Luzindole and 4P-PDOT block the effect of melatonin on bovine granulosa cell apoptosis and cell cycle depending on its concentration.
Granulosa cells play an essential physiological role in mediating the follicle development and survival or apoptosis of granulosa cells dictate the follicle development or atresia. The aim of this study was to investigate the role of high dose (10-5 M) and low dose (10-9 M) melatonin in bovine granulosa cells, and assess whether MT1 and MT2 inhibiter affect granulosa cells response to melatonin. We found that the high dose (10-5 M) and low dose (10-9 M) both could act as an essential role in modulating granulosa cells apoptosis, cell cycle and antioxidant. The beneficial effect could be related to that melatonin promoted the expression of Bcl2, Bcl-xl, SOD1 and GPX4, and inhibited Bax, caspase-3 and p53 expression. Moreover P21 expression was decreased in granulosa cells treated with the high dose (10-5 M) melatonin and increased in that treated with the low dose (10-9 M) melatonin. To further reveal the role of MT1 and MT2 in mediating the effect of melatonin on granulosa cells apoptosis, cell cycle and antioxidant, we found that the luzindole and 4P-PDOT did not affect the effect of high dose (10-5 M) melatonin on regulating Bcl2, Bax, caspase-3, SOD1, GPX4 and p53 expression, while blocked its effect on modulating Bcl-xl and P21expression. However, luzindole and 4P-PDOT disturbed the effect of low dose (10-9 M) melatonin on regulating Bcl2, Bax, caspase-3, Bcl-xl, SOD1, GPX4, and p53 expression.

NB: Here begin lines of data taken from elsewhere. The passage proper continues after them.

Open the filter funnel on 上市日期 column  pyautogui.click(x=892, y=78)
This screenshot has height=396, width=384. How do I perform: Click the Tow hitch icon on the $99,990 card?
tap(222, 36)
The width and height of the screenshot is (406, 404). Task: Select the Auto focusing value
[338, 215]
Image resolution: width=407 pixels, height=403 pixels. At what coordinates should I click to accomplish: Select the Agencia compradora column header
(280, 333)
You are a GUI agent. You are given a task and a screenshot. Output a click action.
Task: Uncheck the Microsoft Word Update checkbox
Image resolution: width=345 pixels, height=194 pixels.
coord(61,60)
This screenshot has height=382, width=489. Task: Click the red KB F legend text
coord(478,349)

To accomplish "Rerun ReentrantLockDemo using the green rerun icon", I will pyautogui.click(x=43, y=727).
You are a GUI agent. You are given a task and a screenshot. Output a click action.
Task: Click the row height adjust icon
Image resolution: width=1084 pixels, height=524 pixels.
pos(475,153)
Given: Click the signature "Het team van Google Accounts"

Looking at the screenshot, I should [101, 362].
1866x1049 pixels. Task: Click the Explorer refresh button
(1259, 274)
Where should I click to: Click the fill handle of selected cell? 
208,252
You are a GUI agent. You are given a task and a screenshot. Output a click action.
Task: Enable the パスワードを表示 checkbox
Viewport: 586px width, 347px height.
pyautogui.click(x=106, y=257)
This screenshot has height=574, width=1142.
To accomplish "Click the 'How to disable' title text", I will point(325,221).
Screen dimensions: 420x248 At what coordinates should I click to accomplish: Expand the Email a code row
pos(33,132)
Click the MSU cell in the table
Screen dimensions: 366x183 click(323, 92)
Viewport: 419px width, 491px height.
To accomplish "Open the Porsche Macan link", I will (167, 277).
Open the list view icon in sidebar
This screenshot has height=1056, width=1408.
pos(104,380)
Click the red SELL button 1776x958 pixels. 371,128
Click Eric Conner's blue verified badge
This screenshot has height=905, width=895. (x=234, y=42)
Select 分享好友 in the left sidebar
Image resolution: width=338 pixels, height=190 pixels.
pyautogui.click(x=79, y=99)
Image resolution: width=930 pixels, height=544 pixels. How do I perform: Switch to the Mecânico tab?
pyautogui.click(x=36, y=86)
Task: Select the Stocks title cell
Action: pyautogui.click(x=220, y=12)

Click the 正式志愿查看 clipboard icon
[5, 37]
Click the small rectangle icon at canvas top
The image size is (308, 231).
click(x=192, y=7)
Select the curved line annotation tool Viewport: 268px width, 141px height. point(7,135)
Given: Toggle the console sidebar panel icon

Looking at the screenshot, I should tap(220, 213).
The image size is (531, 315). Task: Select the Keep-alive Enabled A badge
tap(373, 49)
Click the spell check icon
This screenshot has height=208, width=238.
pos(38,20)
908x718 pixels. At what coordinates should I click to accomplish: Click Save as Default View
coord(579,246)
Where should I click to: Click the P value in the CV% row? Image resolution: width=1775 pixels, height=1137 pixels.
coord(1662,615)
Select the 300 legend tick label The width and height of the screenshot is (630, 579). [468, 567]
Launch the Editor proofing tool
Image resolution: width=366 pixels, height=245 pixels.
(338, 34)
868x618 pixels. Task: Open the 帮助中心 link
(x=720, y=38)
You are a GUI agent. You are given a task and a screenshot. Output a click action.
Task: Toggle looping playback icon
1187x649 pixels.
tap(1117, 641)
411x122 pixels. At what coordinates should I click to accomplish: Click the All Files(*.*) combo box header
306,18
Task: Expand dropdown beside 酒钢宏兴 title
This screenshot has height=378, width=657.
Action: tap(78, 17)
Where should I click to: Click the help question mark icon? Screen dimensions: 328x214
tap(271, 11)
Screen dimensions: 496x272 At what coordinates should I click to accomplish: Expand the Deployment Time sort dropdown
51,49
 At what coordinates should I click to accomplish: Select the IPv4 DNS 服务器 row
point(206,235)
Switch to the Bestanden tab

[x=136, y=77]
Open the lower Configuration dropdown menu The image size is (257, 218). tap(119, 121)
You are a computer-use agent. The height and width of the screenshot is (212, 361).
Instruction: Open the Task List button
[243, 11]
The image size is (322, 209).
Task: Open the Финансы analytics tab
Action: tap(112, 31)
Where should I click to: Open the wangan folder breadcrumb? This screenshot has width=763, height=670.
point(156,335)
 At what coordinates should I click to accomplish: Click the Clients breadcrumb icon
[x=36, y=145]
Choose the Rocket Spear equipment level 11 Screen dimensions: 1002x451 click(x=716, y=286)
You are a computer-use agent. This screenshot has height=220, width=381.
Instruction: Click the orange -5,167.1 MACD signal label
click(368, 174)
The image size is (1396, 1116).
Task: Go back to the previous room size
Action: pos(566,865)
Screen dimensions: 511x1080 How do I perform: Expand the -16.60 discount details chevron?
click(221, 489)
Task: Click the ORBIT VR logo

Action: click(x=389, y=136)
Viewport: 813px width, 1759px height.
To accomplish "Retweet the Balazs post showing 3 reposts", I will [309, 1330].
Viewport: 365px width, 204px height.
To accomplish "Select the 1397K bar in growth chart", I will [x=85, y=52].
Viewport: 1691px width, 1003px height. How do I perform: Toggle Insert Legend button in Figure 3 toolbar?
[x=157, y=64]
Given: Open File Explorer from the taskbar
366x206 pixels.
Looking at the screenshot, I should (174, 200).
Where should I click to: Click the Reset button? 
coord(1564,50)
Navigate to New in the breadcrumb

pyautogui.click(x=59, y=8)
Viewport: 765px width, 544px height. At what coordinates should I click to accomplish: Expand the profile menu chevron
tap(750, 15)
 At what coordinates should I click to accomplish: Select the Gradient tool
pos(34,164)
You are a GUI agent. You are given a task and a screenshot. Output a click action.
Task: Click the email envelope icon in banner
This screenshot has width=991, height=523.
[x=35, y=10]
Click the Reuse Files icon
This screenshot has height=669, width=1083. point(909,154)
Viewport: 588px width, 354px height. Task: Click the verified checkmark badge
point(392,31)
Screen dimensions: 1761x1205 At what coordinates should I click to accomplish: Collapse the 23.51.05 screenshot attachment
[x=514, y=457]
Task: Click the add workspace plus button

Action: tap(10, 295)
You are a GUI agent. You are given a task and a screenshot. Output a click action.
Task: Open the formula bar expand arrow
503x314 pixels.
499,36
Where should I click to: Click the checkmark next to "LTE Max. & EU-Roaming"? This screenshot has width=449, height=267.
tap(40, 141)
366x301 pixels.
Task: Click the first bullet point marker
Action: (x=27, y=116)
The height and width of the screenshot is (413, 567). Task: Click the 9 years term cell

In conclusion, these results reveal that the effect of low dose (10-9 M) melatonin on granulosa cells apoptosis are mediated by MT1 and MT2, and the high dose (10-5 M) melatonin affect the granulosa cells apoptosis by other pathway, besides MT1 and MT2. Moreover MT1 and MT2 may work in concert to modulate bovine granulosa cells function by regulating cellular progression and apoptosis.